To the best of my knowledge at the time of writing, this is the only library that provides automatic codecs derivation for Apache Arrow among all type-safe programming languages.

Want more? Checkout out my ZIO-powered library for Apache Parquet - ZIO Apache Parquet.

Why?

ZIO native - utilizes various ZIO features to offer a FP-oriented way of working with the Arrow API.
Resource management - guarantees an automatic memory management by wrapping up operations on BufferAllocator in ZIO's Scope.
ZIO Schema - automatically derives codecs for Arrow's ValueVector and VectorSchemaRoot data types, enabling a seamless integration with the rest of the ZIO ecosystem.
Integration with Arrow ecosystem - the Core module provides the groundwork for integrating your application or library with various parts of the Arrow ecosystem such as Datafusion, Polars, Apache Iceberg, and more.

Installation
Usage
- Core
  - Codecs
    - ValueVector
      - Built-in primitive and complex types
      - Nullable
    - Tabular
      - SchemaEncoder
      - VectorSchemaRoot
  - IPC
- Datafusion

Installation

libraryDependencies += "me.mnedokushev" %% "zio-apache-arrow-core"       % "@VERSION@"
libraryDependencies += "me.mnedokushev" %% "zio-apache-arrow-datafusion" % "@VERSION@"

Usage

All examples are self-contained Scala CLI snippets.

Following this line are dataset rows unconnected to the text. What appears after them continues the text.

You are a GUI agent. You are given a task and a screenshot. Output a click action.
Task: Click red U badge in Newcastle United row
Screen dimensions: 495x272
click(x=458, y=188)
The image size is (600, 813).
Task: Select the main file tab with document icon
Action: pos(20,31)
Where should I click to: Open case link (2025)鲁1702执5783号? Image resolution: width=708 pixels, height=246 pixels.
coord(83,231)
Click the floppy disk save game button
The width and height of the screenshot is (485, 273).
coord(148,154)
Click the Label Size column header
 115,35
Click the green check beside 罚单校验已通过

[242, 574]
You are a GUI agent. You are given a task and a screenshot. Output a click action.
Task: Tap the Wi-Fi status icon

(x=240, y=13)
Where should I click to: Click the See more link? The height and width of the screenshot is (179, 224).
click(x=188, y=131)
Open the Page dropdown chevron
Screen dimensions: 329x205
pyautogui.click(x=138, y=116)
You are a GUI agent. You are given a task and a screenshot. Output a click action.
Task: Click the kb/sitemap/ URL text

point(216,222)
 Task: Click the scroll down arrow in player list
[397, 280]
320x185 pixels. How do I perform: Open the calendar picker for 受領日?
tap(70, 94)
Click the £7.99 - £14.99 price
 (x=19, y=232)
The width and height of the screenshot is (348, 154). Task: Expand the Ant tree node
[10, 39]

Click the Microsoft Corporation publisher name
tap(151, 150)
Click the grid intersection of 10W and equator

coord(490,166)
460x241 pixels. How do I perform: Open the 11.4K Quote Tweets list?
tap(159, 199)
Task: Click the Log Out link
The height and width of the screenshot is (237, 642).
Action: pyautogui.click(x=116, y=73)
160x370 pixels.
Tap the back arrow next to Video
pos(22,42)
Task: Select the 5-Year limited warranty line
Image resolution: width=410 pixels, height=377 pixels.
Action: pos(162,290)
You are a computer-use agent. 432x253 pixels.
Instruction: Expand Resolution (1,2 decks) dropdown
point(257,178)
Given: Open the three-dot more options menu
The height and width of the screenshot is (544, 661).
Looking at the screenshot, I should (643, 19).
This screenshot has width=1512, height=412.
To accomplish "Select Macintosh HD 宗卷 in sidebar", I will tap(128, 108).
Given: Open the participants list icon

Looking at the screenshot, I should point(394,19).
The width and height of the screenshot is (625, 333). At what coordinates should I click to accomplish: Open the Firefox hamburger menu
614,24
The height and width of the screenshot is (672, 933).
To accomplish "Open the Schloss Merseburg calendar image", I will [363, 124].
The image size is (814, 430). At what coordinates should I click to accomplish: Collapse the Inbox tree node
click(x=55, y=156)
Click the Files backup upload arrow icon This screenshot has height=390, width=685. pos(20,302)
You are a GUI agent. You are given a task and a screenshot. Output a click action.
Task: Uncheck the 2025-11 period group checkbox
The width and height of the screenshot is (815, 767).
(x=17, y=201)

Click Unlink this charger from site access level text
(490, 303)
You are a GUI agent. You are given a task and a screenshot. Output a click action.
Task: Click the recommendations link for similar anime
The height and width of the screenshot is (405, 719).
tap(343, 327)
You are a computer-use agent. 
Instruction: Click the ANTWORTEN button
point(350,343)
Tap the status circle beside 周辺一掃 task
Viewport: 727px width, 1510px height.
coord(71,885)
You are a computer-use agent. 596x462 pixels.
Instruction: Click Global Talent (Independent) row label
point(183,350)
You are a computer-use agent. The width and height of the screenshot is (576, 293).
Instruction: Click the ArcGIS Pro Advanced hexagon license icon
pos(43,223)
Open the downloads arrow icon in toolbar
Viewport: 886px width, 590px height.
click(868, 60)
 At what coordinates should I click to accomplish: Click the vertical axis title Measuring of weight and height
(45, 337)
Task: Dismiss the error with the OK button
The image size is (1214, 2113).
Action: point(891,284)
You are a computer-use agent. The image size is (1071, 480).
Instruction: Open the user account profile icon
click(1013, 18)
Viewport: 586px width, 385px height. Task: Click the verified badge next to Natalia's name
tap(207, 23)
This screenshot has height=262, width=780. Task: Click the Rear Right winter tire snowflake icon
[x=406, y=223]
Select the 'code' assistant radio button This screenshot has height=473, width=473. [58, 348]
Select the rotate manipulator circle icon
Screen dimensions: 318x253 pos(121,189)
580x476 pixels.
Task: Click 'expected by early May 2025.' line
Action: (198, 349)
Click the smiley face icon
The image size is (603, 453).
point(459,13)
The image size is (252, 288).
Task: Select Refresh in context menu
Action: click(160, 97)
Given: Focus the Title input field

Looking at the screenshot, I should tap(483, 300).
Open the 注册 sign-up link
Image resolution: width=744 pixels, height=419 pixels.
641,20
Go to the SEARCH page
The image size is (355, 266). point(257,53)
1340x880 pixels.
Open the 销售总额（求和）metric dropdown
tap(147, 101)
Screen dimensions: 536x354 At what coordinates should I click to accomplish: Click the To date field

You can find copies of them in docs/scala-cli.

Core

The module does all the grunt work to implement a familiar FP-oriented API for some of the basic blocks of the Java API of Apache Arrow such as:

Codecs

It helps you to avoid dealing with a low-level, convoluted and erorr-prone Java API by providing codecs for a bunch of primitive, arbitrary nested complex (lists and structs), nullable, and user-defined tabular types.

ValueVector

https://arrow.apache.org/docs/java/vector.html

an abstraction that is used to store a sequence of values having the same type in an individual column.

Built-in primitive and complex types

//> using scala "3.4.3"
//> using dep me.mnedokushev::zio-apache-arrow-core:0.1.4
//> using dep org.apache.arrow:arrow-memory-unsafe:18.1.0
//> using javaOpt --add-opens=java.base/java.nio=ALL-UNNAMED

import me.mnedokushev.zio.apache.arrow.core.Allocator
import me.mnedokushev.zio.apache.arrow.core.codec.*
import zio.*
import zio.schema.*
import zio.schema.Factory.*

object ValueVectorCodecs extends ZIOAppDefault:

  case class MyData(a: Int, b: String)

  object MyData:
    implicit val schema: Schema[MyData] = DeriveSchema.gen[MyData]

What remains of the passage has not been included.